WHAT TO DO >> Within this material, how many lines include the word "Delete"? Answer with a number and nothing more.
(RECORDS TO PROCESS Opens)
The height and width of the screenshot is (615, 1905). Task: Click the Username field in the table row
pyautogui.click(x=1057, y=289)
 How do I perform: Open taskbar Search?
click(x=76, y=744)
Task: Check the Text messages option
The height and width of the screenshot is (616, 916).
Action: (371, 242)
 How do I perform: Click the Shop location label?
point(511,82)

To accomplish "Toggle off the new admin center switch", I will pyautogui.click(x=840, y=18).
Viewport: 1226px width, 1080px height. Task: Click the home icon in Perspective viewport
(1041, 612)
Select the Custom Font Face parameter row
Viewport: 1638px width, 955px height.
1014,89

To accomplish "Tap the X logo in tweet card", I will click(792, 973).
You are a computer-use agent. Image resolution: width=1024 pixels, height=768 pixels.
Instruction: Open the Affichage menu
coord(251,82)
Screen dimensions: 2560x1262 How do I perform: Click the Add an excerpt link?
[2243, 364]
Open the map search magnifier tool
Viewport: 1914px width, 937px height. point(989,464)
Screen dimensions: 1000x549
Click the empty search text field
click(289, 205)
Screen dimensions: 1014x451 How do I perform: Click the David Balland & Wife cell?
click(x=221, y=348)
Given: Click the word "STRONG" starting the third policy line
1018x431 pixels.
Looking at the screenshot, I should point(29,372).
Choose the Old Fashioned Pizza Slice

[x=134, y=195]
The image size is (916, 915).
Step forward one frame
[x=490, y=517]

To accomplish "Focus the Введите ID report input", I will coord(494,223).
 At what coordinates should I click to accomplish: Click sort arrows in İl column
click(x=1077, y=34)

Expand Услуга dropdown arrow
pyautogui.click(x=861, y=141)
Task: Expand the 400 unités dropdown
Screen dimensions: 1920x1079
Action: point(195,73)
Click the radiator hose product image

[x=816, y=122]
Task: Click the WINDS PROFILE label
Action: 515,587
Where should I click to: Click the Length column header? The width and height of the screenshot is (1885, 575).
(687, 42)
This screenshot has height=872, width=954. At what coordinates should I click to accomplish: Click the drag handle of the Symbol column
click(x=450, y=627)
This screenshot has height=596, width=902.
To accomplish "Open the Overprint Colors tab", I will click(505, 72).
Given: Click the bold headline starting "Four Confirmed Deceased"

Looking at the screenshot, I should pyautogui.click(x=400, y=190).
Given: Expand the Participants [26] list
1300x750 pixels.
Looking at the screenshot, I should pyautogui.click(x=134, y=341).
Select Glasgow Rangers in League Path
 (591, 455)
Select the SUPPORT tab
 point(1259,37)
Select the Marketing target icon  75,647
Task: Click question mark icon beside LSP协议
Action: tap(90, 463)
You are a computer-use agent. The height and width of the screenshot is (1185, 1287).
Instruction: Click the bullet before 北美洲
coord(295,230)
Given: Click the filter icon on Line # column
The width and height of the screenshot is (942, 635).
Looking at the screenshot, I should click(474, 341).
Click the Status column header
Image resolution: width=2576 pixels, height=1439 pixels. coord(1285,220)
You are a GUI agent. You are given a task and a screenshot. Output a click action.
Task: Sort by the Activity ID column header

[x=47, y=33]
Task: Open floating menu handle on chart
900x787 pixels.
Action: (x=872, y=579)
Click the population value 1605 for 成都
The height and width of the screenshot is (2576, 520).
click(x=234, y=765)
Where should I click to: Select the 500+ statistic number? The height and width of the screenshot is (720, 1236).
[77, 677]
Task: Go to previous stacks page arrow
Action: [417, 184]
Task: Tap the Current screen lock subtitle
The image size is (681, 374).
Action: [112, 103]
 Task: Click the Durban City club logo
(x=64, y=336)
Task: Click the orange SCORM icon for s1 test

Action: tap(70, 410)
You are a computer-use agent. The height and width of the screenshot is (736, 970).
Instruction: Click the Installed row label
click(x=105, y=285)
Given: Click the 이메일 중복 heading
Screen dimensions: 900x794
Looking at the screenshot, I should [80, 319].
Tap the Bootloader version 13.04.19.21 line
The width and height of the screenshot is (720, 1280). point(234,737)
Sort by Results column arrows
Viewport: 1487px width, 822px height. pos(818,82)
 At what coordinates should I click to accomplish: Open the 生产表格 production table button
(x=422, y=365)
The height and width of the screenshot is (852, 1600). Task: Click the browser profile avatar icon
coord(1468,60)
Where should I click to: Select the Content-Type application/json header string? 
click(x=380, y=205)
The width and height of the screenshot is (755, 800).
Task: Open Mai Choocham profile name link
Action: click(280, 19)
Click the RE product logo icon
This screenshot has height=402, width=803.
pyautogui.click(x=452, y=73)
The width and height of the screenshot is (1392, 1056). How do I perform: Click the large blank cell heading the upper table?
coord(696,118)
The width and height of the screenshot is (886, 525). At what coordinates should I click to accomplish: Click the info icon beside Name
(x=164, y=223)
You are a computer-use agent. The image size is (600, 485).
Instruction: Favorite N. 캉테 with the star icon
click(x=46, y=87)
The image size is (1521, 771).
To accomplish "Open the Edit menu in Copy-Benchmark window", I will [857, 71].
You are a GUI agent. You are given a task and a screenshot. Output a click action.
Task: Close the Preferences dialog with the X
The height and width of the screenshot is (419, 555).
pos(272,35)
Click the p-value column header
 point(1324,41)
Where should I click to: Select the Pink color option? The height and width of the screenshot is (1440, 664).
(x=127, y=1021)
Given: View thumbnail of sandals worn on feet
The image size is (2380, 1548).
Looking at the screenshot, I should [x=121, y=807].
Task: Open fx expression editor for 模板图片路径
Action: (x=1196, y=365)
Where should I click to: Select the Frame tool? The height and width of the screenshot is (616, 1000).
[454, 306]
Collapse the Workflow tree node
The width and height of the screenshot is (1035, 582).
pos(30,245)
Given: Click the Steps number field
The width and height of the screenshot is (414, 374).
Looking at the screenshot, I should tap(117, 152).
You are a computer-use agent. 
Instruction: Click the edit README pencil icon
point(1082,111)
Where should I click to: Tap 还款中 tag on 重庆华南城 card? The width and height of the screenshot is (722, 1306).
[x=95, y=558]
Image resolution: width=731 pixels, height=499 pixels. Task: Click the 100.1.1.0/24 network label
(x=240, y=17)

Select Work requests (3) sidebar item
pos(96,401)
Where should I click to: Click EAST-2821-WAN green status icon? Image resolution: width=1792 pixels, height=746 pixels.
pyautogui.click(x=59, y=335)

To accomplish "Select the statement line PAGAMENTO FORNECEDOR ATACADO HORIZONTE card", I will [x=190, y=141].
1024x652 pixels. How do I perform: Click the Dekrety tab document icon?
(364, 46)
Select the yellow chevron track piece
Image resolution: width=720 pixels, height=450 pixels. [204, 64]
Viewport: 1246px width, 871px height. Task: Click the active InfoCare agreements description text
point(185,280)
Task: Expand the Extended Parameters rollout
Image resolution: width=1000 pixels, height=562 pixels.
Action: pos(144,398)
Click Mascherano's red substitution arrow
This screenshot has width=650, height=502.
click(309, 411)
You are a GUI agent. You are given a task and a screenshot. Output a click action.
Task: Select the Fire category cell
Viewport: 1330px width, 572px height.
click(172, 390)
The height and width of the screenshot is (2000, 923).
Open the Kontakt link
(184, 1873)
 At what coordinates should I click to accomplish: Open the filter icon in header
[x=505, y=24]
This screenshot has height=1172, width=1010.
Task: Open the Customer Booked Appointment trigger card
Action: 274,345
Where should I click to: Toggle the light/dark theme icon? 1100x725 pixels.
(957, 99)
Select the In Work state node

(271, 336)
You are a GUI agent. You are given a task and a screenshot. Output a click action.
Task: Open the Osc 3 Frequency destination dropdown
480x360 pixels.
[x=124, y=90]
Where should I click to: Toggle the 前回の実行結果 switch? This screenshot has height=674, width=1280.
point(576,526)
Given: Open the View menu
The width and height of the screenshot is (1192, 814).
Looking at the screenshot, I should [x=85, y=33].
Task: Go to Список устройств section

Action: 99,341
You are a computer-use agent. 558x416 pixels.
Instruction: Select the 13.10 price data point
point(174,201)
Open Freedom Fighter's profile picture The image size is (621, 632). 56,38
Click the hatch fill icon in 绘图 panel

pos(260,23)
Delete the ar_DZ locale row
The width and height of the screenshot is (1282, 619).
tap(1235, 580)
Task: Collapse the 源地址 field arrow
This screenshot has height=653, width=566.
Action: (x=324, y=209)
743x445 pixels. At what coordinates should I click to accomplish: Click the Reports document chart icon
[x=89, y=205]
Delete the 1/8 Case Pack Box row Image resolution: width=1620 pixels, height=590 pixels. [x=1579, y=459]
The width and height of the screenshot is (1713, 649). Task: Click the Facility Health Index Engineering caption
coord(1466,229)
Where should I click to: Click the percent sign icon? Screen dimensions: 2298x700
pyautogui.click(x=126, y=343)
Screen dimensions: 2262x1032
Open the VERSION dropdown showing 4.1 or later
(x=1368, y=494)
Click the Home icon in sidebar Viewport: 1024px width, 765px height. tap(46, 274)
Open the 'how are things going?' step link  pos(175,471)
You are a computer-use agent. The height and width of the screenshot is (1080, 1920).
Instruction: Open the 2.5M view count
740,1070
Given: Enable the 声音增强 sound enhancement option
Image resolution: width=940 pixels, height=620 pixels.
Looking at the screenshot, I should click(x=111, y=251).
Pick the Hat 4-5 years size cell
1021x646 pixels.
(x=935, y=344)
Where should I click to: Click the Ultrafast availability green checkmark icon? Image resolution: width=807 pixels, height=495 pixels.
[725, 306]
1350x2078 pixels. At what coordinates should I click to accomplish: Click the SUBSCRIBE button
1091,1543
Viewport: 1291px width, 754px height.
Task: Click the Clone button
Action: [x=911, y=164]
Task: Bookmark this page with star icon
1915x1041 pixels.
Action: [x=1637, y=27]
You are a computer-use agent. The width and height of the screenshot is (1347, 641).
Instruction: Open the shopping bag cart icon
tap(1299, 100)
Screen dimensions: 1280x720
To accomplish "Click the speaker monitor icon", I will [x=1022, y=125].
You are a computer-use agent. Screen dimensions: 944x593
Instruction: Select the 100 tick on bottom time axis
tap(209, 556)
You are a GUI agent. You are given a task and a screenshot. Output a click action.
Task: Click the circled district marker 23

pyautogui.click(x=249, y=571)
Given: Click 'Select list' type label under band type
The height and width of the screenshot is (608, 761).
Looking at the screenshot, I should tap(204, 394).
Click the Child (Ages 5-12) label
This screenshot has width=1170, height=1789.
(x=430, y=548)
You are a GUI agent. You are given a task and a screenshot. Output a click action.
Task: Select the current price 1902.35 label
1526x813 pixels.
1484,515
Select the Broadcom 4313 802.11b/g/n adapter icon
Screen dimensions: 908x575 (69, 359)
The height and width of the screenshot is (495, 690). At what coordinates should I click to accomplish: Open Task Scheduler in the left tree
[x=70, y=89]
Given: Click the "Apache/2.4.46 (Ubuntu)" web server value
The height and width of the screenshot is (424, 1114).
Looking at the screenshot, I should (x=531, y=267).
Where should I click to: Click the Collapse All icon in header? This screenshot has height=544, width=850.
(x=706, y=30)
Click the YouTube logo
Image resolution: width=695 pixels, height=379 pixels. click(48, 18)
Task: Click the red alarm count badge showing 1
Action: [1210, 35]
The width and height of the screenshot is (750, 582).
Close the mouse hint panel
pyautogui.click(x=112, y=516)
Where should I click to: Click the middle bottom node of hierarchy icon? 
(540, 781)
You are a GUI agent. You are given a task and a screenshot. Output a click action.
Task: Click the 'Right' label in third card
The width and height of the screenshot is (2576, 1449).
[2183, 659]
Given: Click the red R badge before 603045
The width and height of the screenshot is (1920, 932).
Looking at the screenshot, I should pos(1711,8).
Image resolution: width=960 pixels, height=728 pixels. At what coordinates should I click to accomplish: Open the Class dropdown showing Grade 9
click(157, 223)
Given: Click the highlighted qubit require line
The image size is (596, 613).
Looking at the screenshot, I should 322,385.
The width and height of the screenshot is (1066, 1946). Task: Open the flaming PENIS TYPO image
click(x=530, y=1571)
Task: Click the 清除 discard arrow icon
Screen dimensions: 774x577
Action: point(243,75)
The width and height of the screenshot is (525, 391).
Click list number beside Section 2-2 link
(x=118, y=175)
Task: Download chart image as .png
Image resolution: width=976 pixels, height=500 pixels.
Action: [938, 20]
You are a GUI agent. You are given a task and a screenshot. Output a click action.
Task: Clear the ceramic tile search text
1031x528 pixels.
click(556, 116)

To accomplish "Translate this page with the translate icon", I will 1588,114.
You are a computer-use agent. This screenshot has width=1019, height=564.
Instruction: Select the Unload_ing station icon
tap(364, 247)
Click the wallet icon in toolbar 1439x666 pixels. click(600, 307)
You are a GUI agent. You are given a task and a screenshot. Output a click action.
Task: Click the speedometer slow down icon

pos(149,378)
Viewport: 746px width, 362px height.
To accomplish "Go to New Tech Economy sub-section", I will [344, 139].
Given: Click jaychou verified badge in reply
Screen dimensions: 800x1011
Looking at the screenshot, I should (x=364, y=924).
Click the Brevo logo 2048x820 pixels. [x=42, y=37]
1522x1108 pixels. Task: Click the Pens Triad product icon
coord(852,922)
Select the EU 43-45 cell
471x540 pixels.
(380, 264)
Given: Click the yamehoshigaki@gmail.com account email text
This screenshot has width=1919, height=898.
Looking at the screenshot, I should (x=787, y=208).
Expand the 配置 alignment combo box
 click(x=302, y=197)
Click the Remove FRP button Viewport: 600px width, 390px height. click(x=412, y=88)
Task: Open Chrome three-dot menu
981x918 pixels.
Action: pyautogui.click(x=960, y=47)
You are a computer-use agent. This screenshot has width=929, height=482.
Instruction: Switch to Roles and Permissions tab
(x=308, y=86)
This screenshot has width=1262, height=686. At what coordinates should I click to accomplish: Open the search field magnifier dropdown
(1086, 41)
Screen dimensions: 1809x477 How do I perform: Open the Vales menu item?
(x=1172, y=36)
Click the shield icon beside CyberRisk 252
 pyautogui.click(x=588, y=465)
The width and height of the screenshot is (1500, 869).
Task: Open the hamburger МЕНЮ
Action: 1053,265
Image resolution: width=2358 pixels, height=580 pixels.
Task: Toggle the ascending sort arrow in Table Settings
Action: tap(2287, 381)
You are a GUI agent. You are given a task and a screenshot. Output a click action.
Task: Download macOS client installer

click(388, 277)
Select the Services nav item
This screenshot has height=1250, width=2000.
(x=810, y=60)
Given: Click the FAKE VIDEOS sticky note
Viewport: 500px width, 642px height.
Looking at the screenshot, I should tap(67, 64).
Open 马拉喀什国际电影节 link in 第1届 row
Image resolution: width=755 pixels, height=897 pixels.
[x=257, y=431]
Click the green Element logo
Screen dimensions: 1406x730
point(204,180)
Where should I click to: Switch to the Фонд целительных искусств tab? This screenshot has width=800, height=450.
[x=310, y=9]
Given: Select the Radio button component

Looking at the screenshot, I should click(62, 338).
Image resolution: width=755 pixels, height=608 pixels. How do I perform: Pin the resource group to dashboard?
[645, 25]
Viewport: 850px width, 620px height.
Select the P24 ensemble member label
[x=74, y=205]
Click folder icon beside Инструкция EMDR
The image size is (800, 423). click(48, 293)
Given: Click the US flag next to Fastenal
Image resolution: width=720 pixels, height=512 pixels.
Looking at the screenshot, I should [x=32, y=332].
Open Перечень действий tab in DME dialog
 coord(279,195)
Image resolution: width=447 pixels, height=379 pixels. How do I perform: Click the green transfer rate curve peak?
(RECORDS TO PROCESS Closes)
SOLUTION TO THE EXERCISE >> 2